An alternative theory, put forward by researcher a Lithuanian scholar in the 1960s, held that female-oriented societies dominated for an extended period in Europe—until five millennia back—when they were overthrown by incoming, male-ruled nomads from the steppe.

Findings of Female-Line Societies

Female-line descent (where property passes down the female line) and matrilocality (where women remain in one place) frequently go together, and both are associated with higher female status and authority. In recent years, U.S. scientists reported that for more than 300 years during the 10th century, an elite matrilineal group inhabited a canyon site, in what is now the southwestern U.S.. Later, in a recent study, Asian researchers reported a female-line farming community that flourished for a comparable duration in eastern China, over three millennia prior. These findings add to previous evidence, suggesting that female-descended societies have existed on every populated continents, at least from the arrival of farming on.

Influence and Agency in Prehistoric Societies

However, though they possess greater standing, females in matrilineal societies may not make decisions. This typically stays the domain of men—just of women’s brothers rather than their spouses. And since ancient DNA and chemical traces can’t tell you a great deal about female agency, gender power relations in prehistory continue to be a subject of discussion. Indeed, such research has prompted researchers to ask themselves what they understand by power. If the female consort of a king shaped his court through support and back channels, and his own policies by advice, did she hold less influence than him?

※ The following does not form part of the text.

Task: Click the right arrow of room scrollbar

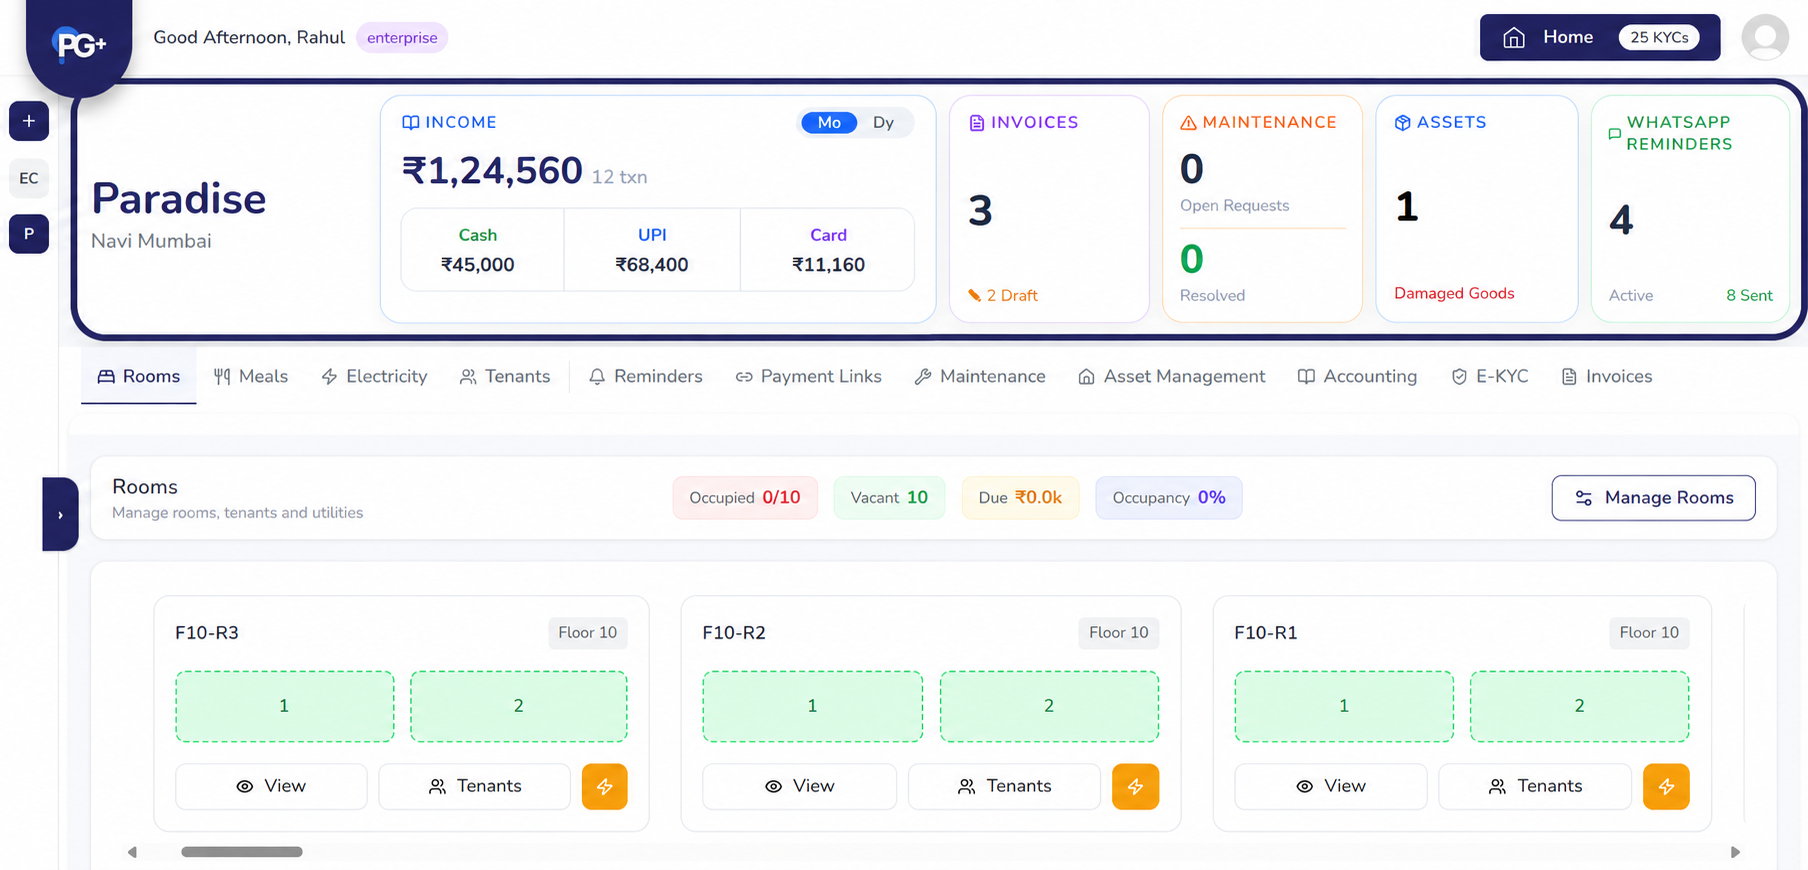Action: (x=1735, y=852)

Experts have identified multiple examples of couples ruling jointly in the bronze age—the era after those nomads came in Europe—and later written accounts confirm to elite women influencing policies in similar manners, across the globe. Maybe they did so in earlier times. Females wielding soft power in patriarchal societies could have predated Homo sapiens. In his recent publication about sex and gender, Different, ape expert a noted scientist recounted how an alpha female chimp, Mama, chose a replacement to the alpha male—her superior—with a kiss.

Factors Influencing Sex Roles

In recent years something else has become clear. Although Engels may have been generally correct in linking property with male-line inheritance, additional elements affected gender relations, too—including how a society makes a living. In February, international scientists reported that traditionally female-line villages in a highland region have become less gender-biased over the past several decades, as they moved from an agricultural economy to a market-oriented one. Struggle additionally has a role. Although female-resident and male-resident societies are equally prone to conflict, notes anthropologist Carol Ember, within-group disputes—as opposed to battles against an outside group—pushes societies towards male residence, because fighting groups prefer to keep their male offspring close.

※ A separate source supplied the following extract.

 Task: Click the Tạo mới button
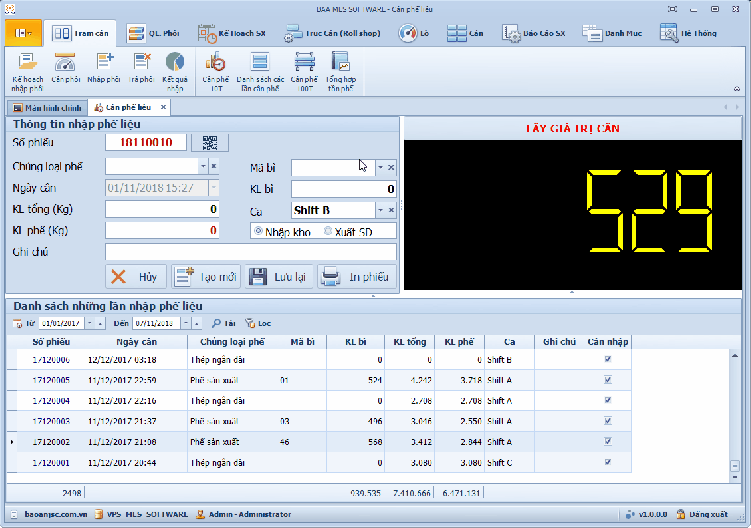[206, 276]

Females as Warriors and Authorities

Meanwhile, proof is mounting that women engaged in combat, hunted and served as spiritual leaders in the distant past. No role or position has been closed to them in all times and places. And even if women leaders were perhaps rare, they were not absent. Recent genetic analyses from an Irish university show that there were at least instances of female-line descent throughout the British Isles, when Celtic tribes controlled the island in the metal period. Combined with physical finds for female warriors and Roman accounts of female tribal chiefs, it looks as if Celtic women could wield hard as well as soft power.

Contemporary Matrilineal Societies

Mother-line societies still exist today—the Mosuo of China are one case, as are the a Native American tribe of the southwestern U.S., heirs of those ancient lineages. These communities are dwindling, as state authorities flex their male-dominant influence, but they act as testaments that certain vanished societies tilted more towards gender equality than many of our modern ones, and that every culture have the potential to change.

Christopher Johnston
Christopher Johnston

Lena ist eine leidenschaftliche Journalistin mit Fokus auf Technologie und Lifestyle, die regelmäßig über aktuelle Entwicklungen berichtet.